CHARACTERIZATION OF STAPHYLOCOCCUS-AUREUS PLATELET BINDING BY QUANTITATIVE FLOW CYTOMETRIC ANALYSIS

Quantitative analyses of Staphylococcus aureus binding to platelets were done using flow cytometry after bacterial exposure to the following treatments: proteases (trypsin, protease K), antibiotics (oxacillin, gentamicin), surface carbohydrate modifiers (sodium periodate, anticapsular antibody), or platelet microbicidal protein. In separate studies, platelets were exposed to a monoclonal antibody to their Fc receptor (Fc-gamma-RII) before binding was quantified.
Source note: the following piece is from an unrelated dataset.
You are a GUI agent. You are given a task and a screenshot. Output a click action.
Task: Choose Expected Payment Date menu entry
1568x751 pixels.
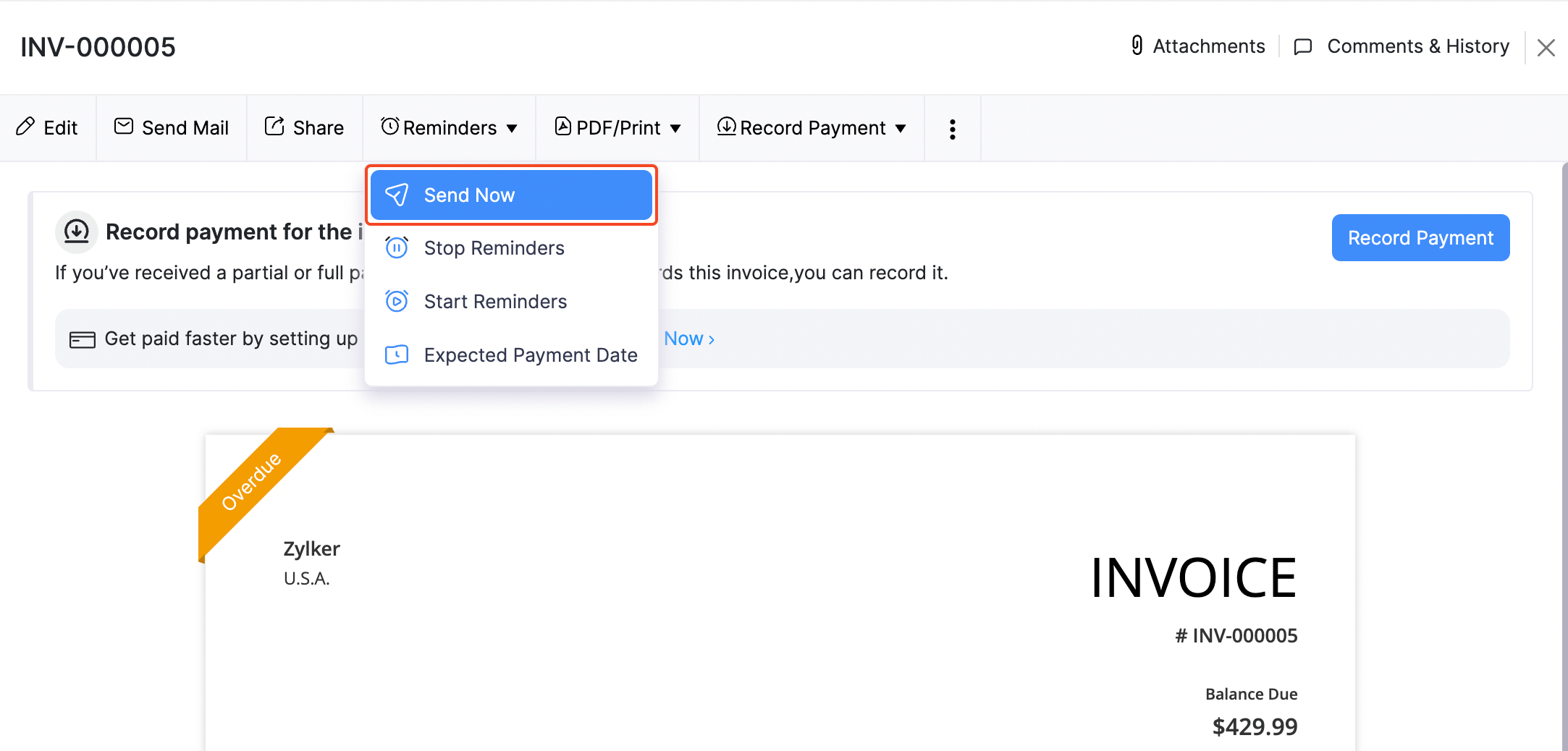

The percentage of bacteria bound to platelets varied significantly among strains (22.1% +/- 3.8% to 76.4% +/-3.2%). For all isolates, binding to platelets was rapid, saturable, and reversible, suggesting a receptor-ligand interaction. The following modifiers significantly reduced binding: platelet microbicidal protein (by 32.1% +/- 5.2%; P < .00 1), homologous (but not heterologous) anticapsular antibody (by 17.7% +/- 1.9%; P < .05), sodium periodate (by 36.3% +/- 4.3%; P < .005), and anti-platelet Fc monoclonal antibody (by 41.5% +/- 4.4%; P < .002). Collectively, these data suggest that the mechanism(s) involved in S. aureus-platelet binding are complex and multimodal, involving carbohydrate-rich and platelet microbicidal protein-susceptible S. aureus surface ligands as well as the platelet Fe receptor.